### What is being asked
Locate the line containing "Where should I" in the entries below, then retype it and every later line exactly, leaving out pictures.

### Given data
┌────────

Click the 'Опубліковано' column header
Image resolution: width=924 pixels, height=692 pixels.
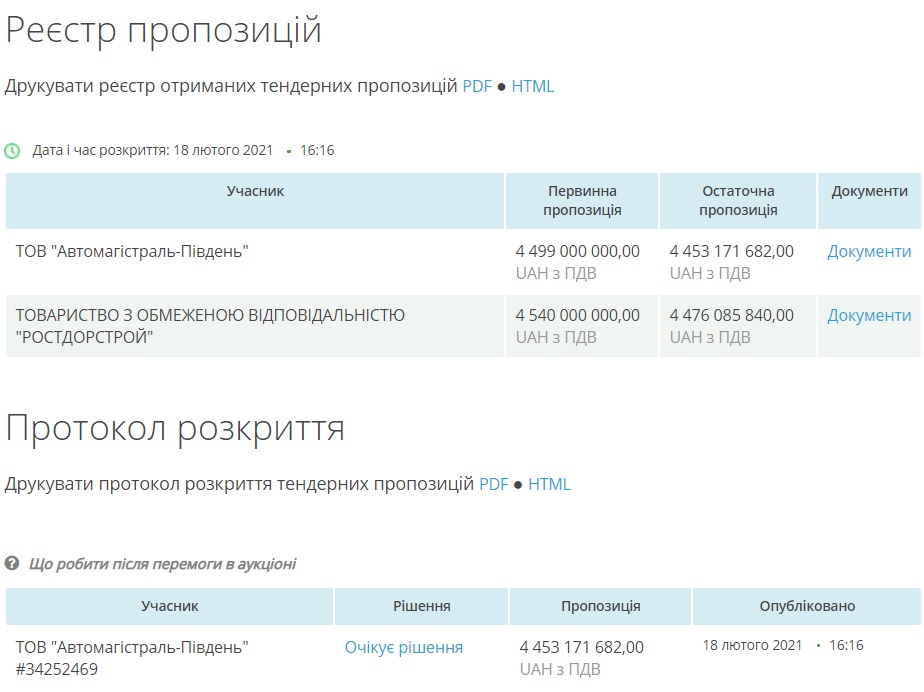(x=806, y=606)
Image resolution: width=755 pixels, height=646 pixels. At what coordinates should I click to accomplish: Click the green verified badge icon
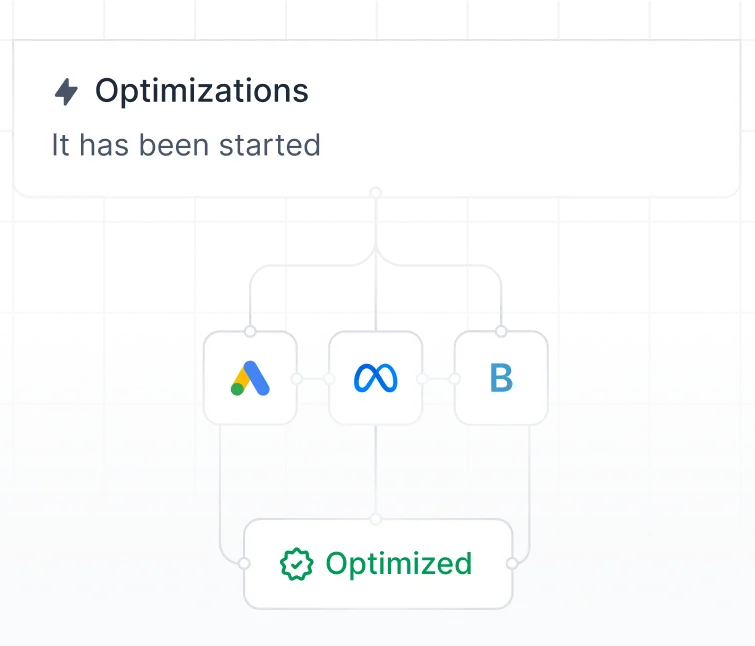click(297, 564)
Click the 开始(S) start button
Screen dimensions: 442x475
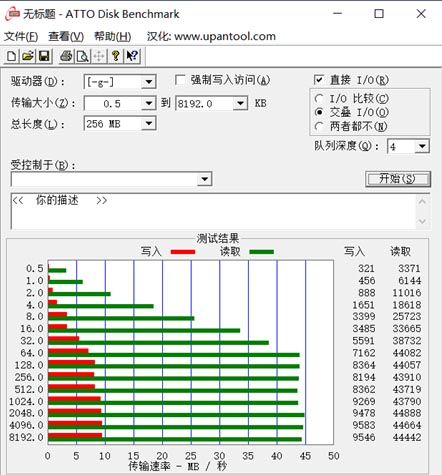point(398,179)
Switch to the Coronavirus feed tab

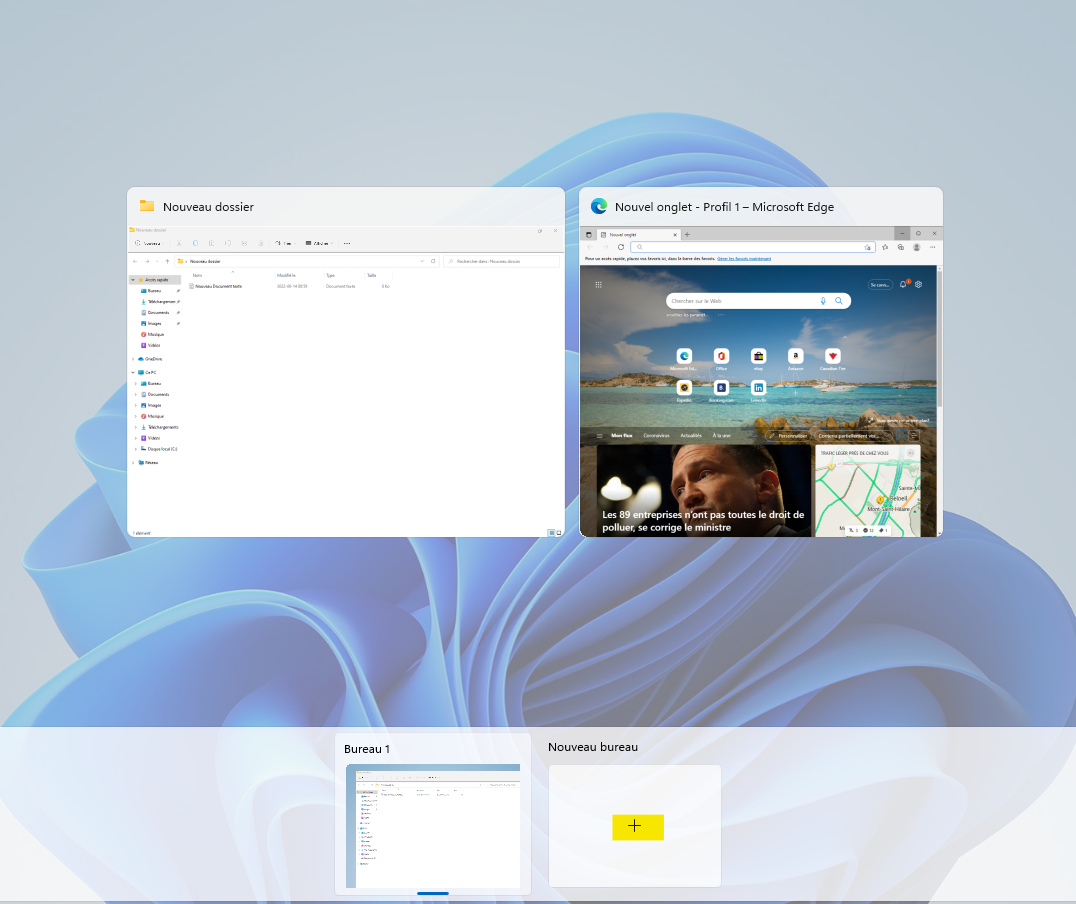coord(656,436)
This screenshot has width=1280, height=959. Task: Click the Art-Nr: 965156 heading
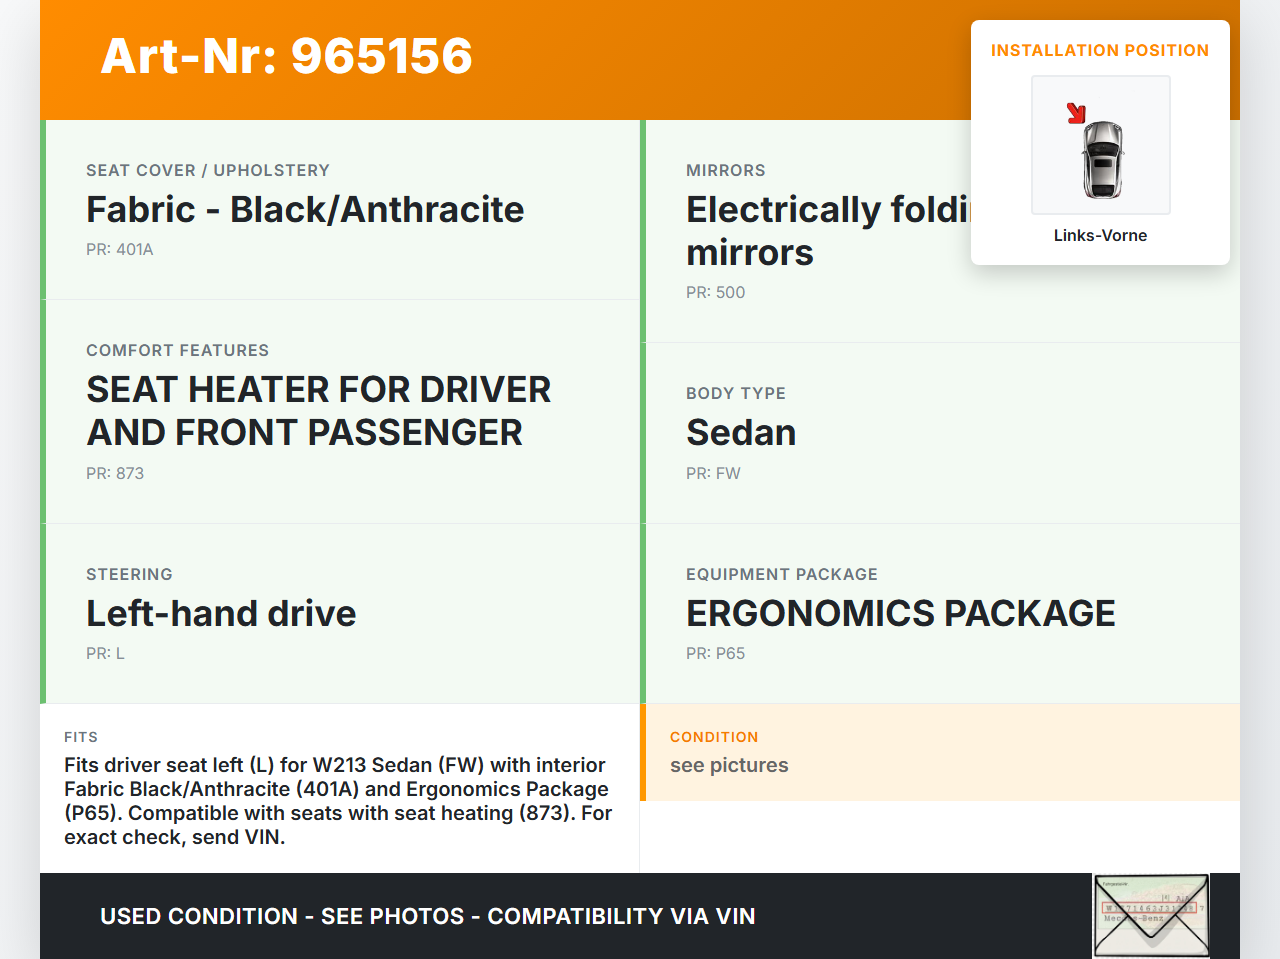[x=287, y=56]
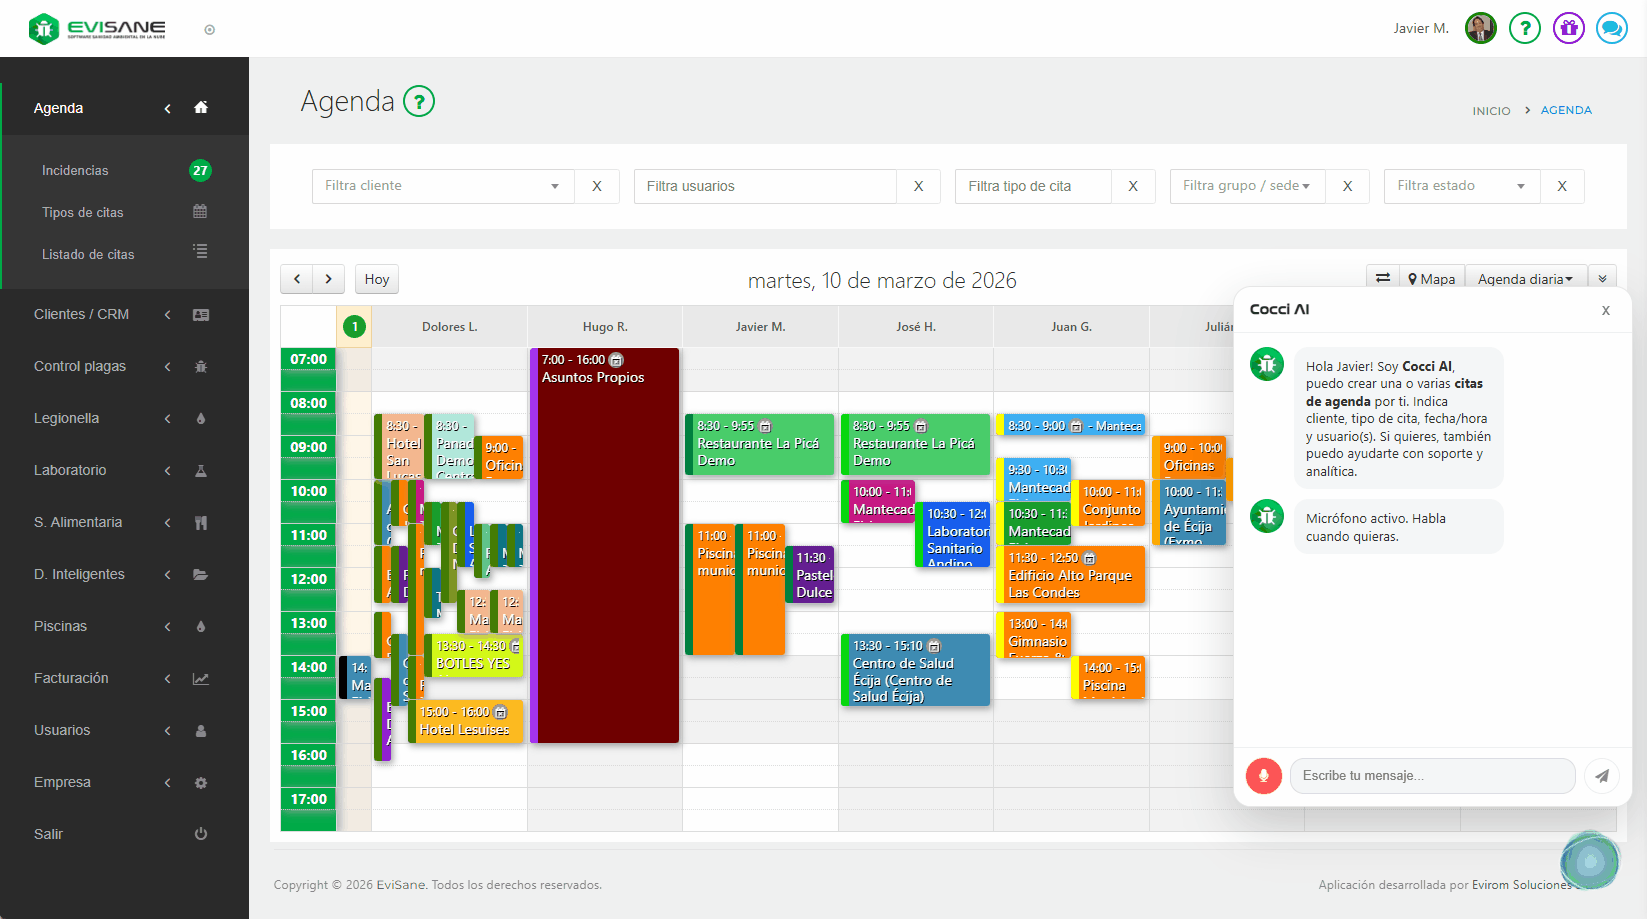Viewport: 1647px width, 919px height.
Task: Open the chat bubble icon in header
Action: point(1612,28)
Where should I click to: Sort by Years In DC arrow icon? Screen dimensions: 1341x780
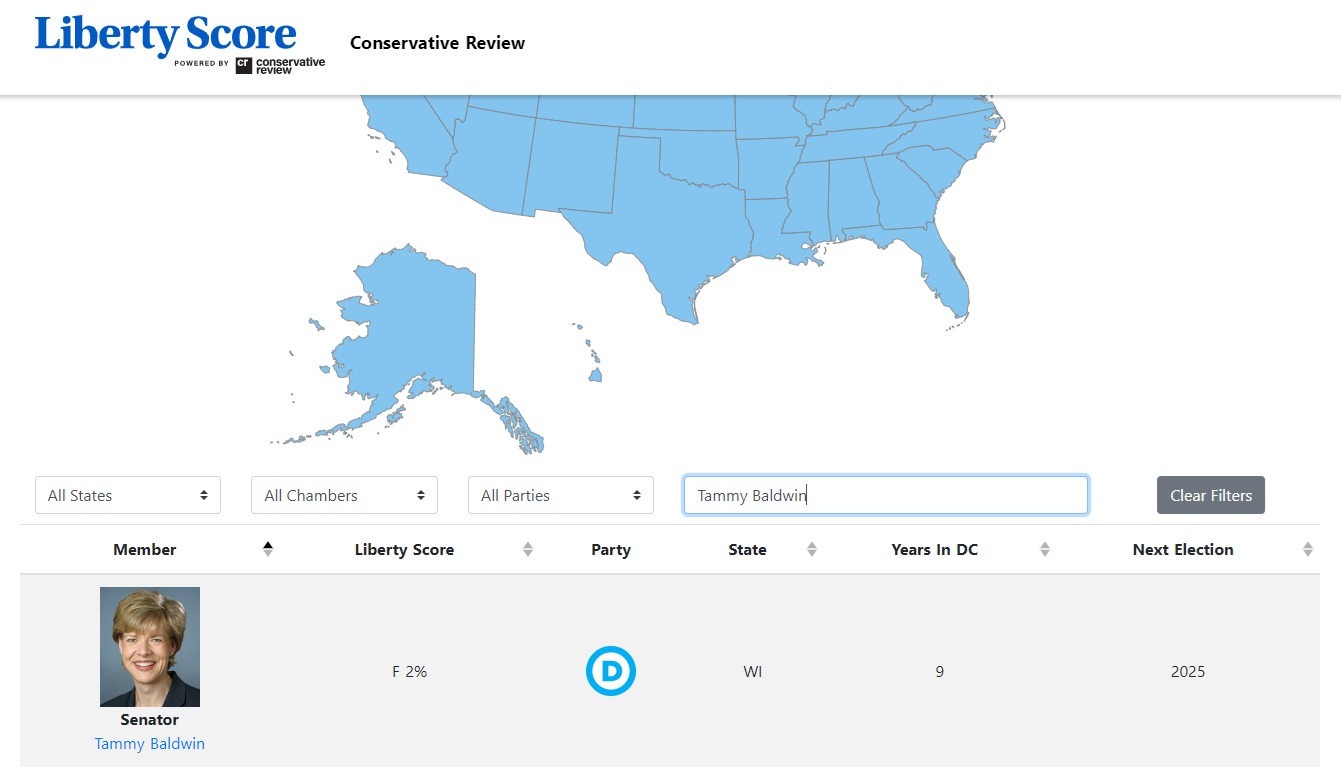(1045, 549)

└────────

### Answer for this exercise
Where should I click to: Sort by Years In DC arrow icon? Screen dimensions: 1341x780
(1045, 549)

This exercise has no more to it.